Goldston v. Bank of America Corp.

577 S.E.2d 864, 259 Ga. App. 690, 2003 Ga. App. LEXIS 238
CourtCourt of Appeals of Georgia
DecidedFebruary 14, 2003
DocketA02A2431
StatusPublished
Cited by23 cases

This text of 577 S.E.2d 864 (Goldston v. Bank of America Corp.) is published on Counsel Stack Legal Research, covering Court of Appeals of Georgia primary law. Counsel Stack provides free access to over 12 million legal documents including statutes, case law, regulations, and constitutions.

Bluebook
Goldston v. Bank of America Corp., 577 S.E.2d 864, 259 Ga. App. 690, 2003 Ga. App. LEXIS 238 (Ga. Ct. App. 2003).

Opinion

Eldridge, Judge.

. After consideration of “all the pleadings and briefs filed by the parties,” the Superior Court of Fulton County dismissed the complaint of Lorrie Anne Goldston, née Zeigler, alleging a breach of fiduciary duty and fraud against the successor in interest to Fulton National Bank of Atlanta, defendant Bank of America Corporation (“Bank”), for its failure as trustee to comply with the terms of a trust established by Goldston’s father for the benefit of Goldston and her brother. The superior court found that Goldston’s complaint is time-barred by the ten-year statute of limitation applicable to claims of breach of fiduciary duty pursuant to OCGA § 9-3-27. Upon review, and for the reasons that follow, we reverse.
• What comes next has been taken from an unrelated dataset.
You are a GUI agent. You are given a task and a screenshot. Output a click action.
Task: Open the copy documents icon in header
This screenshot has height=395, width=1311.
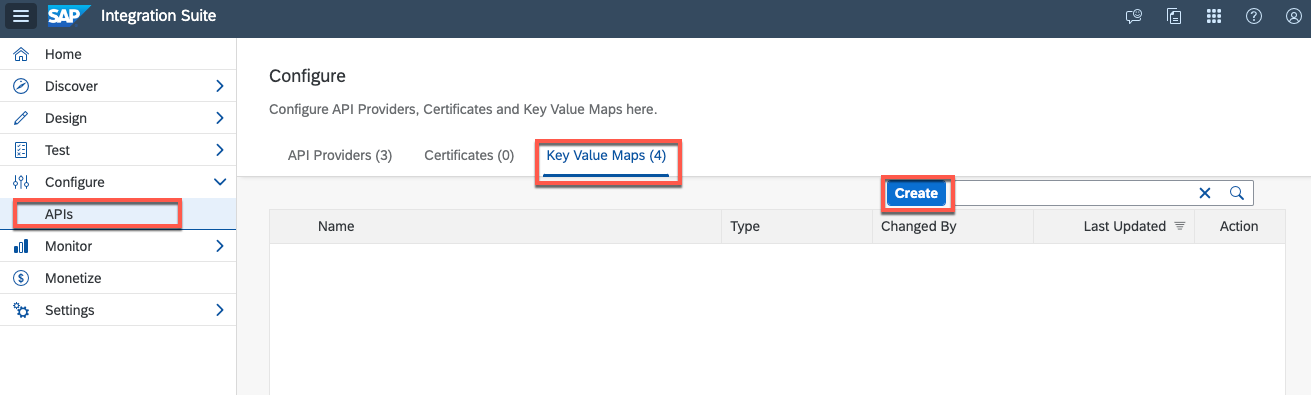pos(1174,16)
A motion to dismiss is an anomalistic vehicle by which to assert *691 an action as time-barred by a statute of limitation. 1 “A motion to dismiss may be granted only where a complaint shows with certainty that the plaintiff would not be entitled to relief under any state of facts that could he proven in support of his claim.” 2 This is the posture in which the instant case comes to us.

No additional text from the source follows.